**Exercise instructions:**
- A) In the forum thread about the CuDNN error, which CUDA version do upstream documents pair with CuDNN 7.6?
- B) What are all the entries in the numbered setup that one poster in the forum thread about the CuDNN error says solved the problem?
- C) Resume the forum thread about the CuDNN error, picking up after its final sentence.

**Reading passage:**

────

I have checked the alphabet file and it seems fine. Can someone guide if i am missing out something?

1 Like

Isn’t this error clear enough ? Your CUDNN setup seems wrong.

@adesara.amit Also, upstream documents CUDNN 7.6 for CUDA 10.0:

@adesara.amit I faced the same issue with the following setup:

checkpoint version: 0.6.1
DeepSpeech version: 0.6.1
Tensorflow: 1.14.0-gpu
CUDA: 10.1
CuDNN: 7.6.5
Nvidia driver: 418.67

For me, using the flag --cudnn_checkpoint instead of --checkpoint_dir fixed it. I’m not sure if there is any performance loss.

Edit: Actually, there is a performance loss as one cannot use CuDNN in this case. This is a workaround but obviously not a fix.

I briefly encountered this, was able to solve it by making sure the right version of Tensorflow, CUDA, and CuDNN is installed. Here’s what I have:

  1. python 3.6
  2. CUDA: 10.0
  3. CuDNN: 7.6.4
  4. Tensorflow: 1.14.0-gpu

I’m running in conda env.
I believe CUDA 10.1 with CuDNN 7.6.5 is incorrect if you are using TF 1.14.0.

────

**Stored data:**
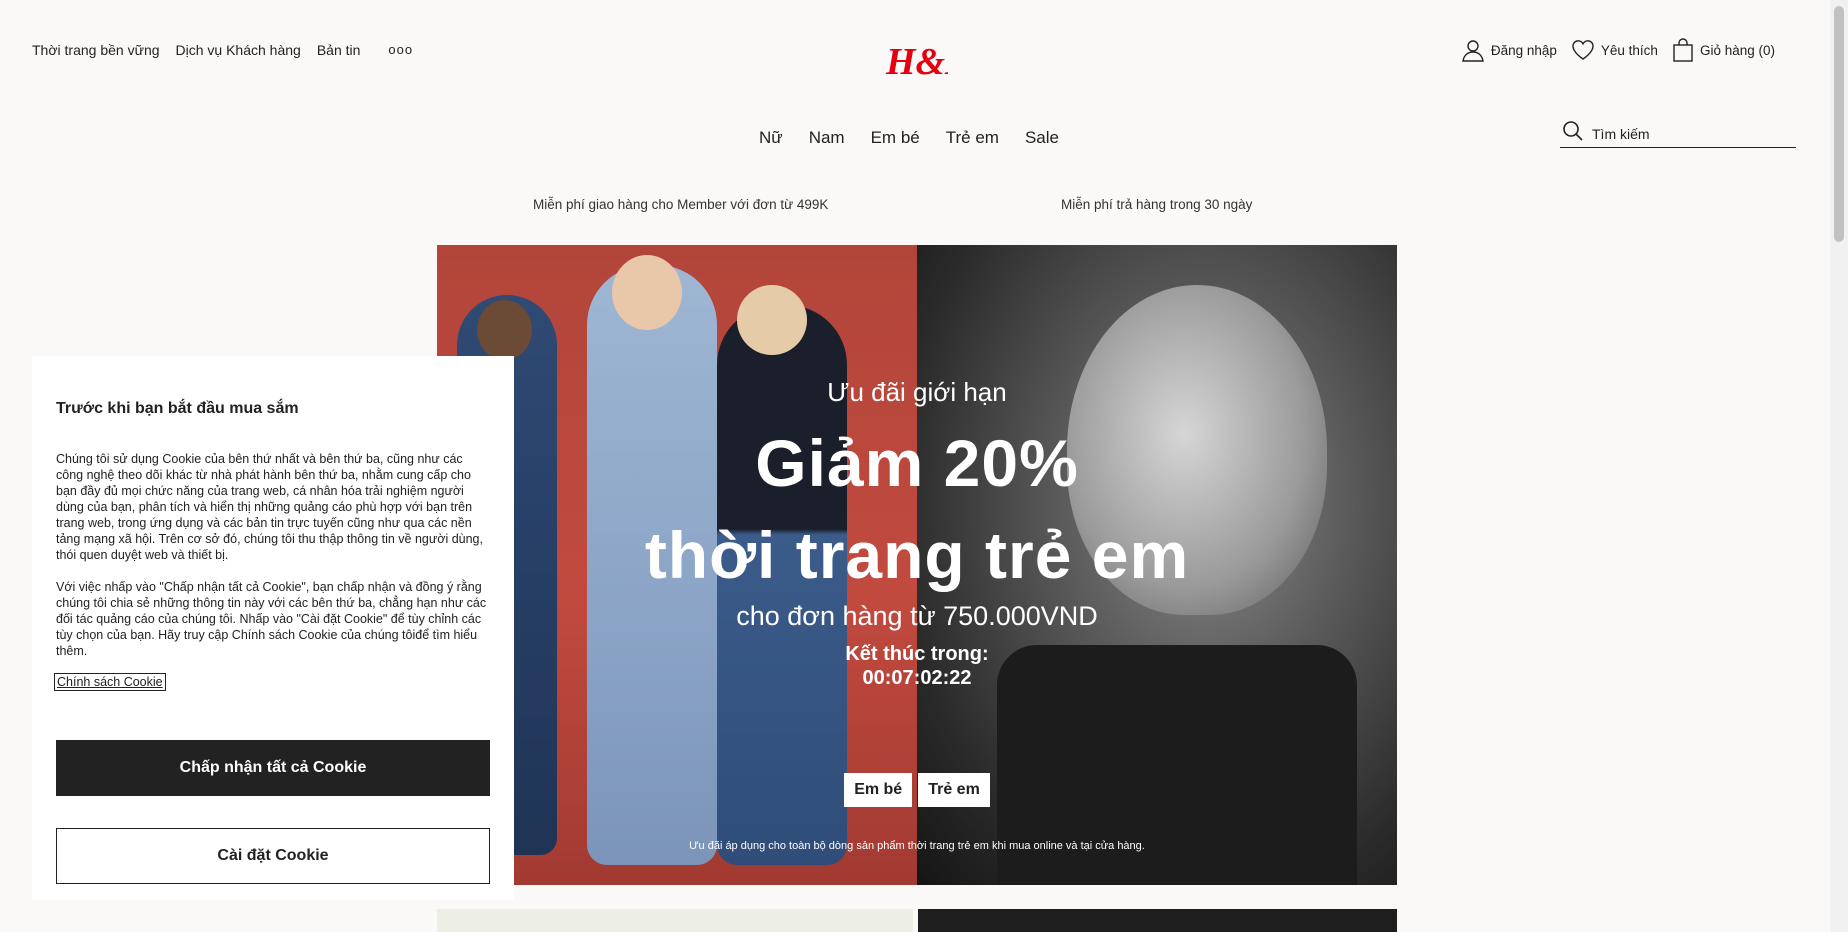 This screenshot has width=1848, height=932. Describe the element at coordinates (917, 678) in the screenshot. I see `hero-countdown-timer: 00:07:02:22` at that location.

────

**Answers to this exercise:**
- A) CUDA 10.0

- B)
1. python 3.6
2. CUDA: 10.0
3. CuDNN: 7.6.4
4. Tensorflow: 1.14.0-gpu

- C)
If you are on, TF 1.15.0, then you can use CUDA 10.0 with CuDNN 7.6.5.

After installation, you can run

make sure the device number matches what’s visible in your env var, if you have device ‘0’ then set os.environ[‘CUDA_VISIBLE_DEVICES’] = ‘0’
In most cases you shouldn’t need to set this.

also check the following returns True

Hope this helps.

1 Like

correction, my CuDNN version is 7.4.1 (not 7.6.4)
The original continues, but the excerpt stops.